Later we also discussed about the way how to run or skip tests which can be only run when some specific feature is available in the cloud (e.g. Metadata over IPv6). After some discussion we decided to add new config option with list of enabled features. It will be very similar to the existing option api_extensions. Lajos volunteered to work on that.

As last CI related topic we discussed about testing DVR in our CI. Oleg Bondarev volunteered to check and try to fix broken neutron-tempest-plugin-dvr-multinode-scenario job.

Flow based DHCP

Liu Yulong raised topic about new way of doing fully distributed DHCP service, instead of using DHCP agent on the nodes - proposed RFE is proposed. His proposal of doing OpenFlow based DHCP (similar to what e.g. ovn-controller is doing) is described in slides. It could be implemented as an L2 agent extension and enabled by operators in the config when they would need it. As a next step Liu will now propose spec with details about this solution and we will continue discussion about it in the spec’s review.

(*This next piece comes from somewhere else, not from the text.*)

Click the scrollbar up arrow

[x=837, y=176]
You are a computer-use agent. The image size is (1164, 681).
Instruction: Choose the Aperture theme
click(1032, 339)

Routed provider networks limited to one host

As a lost topic on Thursday we briefly talked about old RFE. Miguel Lavalle told us that his company, Verizon Media, is interested in working on this RFE in next cycles. This also involves some work on Nova’s side which was started by Sylvain Bauza already. Miguel will sync with Sylvain on that RFE.

L3 feature improvements

On Friday we were discussing some potential improvements in the L3 area. Lajos and Bence shown us some features which their company is interested in and on which they plan to work. Those are things like:

support for Bidirectional Forwarding Detection
some additional API to set additional router parameters like:
- ECMP max path,
- ECMP hash algorith
–provider-allocation-pool parameter in the subnets - in some specific cases it may help to use IPs from such special pool for some infrastructure needs, more details about that will come in the RFE in future, For now all those described above improvements are in very early planning phase but Bence will sync with Liu and Liu will dedicate some time to discuss progress on them during the L3 subteam meetings.

Leveraging routing-on-the-host in Neutron in our next-gen clusters

As a last topic on Friday we were discussing potential solutions of the L3 on the host in the Neutron. The idea here is very similar to what e.g. Calico plugin is doing currently. More details about potential solutions are described in the etherpad. During the discussion Dawid Deja from OVH told us that OVH is also using very similar, downstream only solution. Conclusion of that discussion was that we may have most of the needed code already in Neutron and some stadium projects so as a first step people who are interested in that topic, like Jan Gutter, Miguel and Dawid will work on some deployment guide for such use case.

Team photo

During the PTG we also made team photos.

team_photo_1

team_photo_2

team_photo_3

team_photo_4

team_photo_5

team_photo_6

Summary

In overall it was another great and very productive PTG. Of course I missed a lot all in person meetings, talks during the lunch or coffee breaks and most Neutron team dinner but currently it was all what we can do. I hope that next year we will be able to meet in person finally. Take care of Yourself and see You online :)